From how she started to where she finished, what she had accomplished was no ordinary feat. Winning an Olympic medal in her shoes was an extraordinary feat. Not only had the child's experience in track been greatly limited by her youth, but just 4 years prior to the competition, she couldn't walk without the help of a brace. Her ability to compete on the Olympic level wasn't even considered to be within the realm of possibility, and yet the crowning moment of her athletic career was still to come.
It happened at the 1960 Rome Olympics. In an unprecedented performance she became the first American woman to win three gold medals in a single Olympics' competition. Her quest for gold in the 100 and 200 meter races were both highlighted in record-breaking time. In team competition, despite running with a sprained ankle she help the United States claim the gold in the 4x100 meter relay also in record- breaking time.

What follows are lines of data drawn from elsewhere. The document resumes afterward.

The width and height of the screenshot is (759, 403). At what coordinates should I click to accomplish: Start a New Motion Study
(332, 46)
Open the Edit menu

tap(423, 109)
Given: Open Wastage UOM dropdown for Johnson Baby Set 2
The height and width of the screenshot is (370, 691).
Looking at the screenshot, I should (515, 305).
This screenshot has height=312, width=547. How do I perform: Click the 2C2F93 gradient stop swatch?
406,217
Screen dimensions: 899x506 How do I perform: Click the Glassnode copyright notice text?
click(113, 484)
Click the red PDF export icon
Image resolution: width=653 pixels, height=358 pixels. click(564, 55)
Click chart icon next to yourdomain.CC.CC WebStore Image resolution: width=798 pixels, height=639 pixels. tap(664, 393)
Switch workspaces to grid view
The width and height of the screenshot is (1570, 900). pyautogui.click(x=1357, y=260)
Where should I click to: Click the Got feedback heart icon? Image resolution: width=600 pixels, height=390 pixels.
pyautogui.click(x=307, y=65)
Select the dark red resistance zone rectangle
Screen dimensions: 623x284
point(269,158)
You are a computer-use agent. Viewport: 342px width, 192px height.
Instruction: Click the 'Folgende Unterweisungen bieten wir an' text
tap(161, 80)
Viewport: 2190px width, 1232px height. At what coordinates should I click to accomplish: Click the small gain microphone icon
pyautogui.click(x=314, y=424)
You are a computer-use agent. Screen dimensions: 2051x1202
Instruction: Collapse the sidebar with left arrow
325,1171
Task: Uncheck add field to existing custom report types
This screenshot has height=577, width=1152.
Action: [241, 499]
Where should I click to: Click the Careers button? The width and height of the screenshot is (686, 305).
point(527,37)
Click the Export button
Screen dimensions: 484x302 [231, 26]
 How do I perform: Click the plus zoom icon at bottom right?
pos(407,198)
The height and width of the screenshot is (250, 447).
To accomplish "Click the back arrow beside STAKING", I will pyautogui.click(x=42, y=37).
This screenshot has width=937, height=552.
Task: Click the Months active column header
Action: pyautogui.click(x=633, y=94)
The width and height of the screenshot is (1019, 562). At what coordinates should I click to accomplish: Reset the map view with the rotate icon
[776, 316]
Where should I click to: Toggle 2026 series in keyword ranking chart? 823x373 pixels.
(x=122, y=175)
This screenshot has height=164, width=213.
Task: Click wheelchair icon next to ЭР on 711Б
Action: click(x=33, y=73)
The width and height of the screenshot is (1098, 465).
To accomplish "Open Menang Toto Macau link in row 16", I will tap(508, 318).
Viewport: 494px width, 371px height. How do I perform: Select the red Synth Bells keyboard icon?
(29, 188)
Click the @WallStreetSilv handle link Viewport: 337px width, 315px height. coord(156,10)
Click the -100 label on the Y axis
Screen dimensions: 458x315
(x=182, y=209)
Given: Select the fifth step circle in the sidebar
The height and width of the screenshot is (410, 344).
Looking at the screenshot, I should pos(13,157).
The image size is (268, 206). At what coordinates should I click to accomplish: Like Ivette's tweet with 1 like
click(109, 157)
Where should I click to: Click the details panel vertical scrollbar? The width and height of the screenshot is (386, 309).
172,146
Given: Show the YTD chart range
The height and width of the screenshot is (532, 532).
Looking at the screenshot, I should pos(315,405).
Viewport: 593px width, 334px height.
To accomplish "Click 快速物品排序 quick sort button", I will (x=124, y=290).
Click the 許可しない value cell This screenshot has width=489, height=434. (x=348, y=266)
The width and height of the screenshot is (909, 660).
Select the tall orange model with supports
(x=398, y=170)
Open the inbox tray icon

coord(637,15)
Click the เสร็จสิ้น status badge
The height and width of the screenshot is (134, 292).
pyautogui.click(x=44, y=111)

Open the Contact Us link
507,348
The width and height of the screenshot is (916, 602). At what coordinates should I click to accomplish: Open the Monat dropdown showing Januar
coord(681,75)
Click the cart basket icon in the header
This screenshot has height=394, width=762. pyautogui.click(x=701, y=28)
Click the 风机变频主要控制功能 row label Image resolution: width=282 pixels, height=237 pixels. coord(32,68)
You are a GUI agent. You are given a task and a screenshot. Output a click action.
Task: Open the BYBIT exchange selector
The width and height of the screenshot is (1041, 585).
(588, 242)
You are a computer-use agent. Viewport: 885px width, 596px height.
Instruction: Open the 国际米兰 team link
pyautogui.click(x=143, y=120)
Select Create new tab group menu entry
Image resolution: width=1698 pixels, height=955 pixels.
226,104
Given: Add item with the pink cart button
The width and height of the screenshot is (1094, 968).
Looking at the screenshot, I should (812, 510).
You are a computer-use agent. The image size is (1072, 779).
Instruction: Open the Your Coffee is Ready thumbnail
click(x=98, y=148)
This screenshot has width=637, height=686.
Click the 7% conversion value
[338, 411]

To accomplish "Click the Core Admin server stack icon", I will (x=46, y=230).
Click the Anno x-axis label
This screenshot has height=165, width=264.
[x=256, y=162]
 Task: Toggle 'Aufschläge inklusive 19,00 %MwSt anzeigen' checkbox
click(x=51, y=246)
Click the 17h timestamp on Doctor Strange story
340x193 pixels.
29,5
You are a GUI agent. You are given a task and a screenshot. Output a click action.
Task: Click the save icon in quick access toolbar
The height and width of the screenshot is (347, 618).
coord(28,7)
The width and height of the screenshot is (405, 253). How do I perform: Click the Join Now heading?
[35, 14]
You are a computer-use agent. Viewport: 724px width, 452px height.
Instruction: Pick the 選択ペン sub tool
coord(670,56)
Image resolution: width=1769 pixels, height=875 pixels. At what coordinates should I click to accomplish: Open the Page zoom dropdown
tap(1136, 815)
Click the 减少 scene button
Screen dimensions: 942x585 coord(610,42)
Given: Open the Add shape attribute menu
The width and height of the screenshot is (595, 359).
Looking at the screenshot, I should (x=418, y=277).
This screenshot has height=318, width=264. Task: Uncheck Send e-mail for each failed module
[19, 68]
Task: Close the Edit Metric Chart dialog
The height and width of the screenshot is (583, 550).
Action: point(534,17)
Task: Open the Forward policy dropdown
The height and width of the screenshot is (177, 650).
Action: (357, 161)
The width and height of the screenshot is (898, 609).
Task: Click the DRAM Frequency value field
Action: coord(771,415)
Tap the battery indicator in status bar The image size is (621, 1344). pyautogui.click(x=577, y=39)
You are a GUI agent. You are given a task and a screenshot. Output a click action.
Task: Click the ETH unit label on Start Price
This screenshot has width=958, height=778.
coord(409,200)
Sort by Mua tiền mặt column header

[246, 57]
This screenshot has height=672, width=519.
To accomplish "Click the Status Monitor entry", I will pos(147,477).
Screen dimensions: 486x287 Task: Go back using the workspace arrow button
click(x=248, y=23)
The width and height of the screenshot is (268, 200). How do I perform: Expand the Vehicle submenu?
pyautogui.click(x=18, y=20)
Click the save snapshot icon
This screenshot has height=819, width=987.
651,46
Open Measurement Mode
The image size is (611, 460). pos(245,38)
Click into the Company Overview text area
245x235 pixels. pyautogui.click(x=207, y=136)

As a result of her accomplishments in the world of track and field at the time, she was awarded the title of Fastest Woman in History. She was also named athlete of the year by the United Press. Her name, Wilma Rudolph, and in the process of winning three Olympic gold medals, her endearing performance won the hearts of many spectators from around the world. To the French she was known as the Black Pearl and the Italians affectionately referred to her as the Black Gazelle.
After returning home from the Olympics she was welcomed by a large crowd of people, Black and White. It was the first integrated event in the town's history, a significant step beyond segregation. It was a historic parade for a heroic athlete to celebrate an improbable journey to a mountainous peak, started by a girl who couldn't walk and finished by a woman's triumphant run to greatness!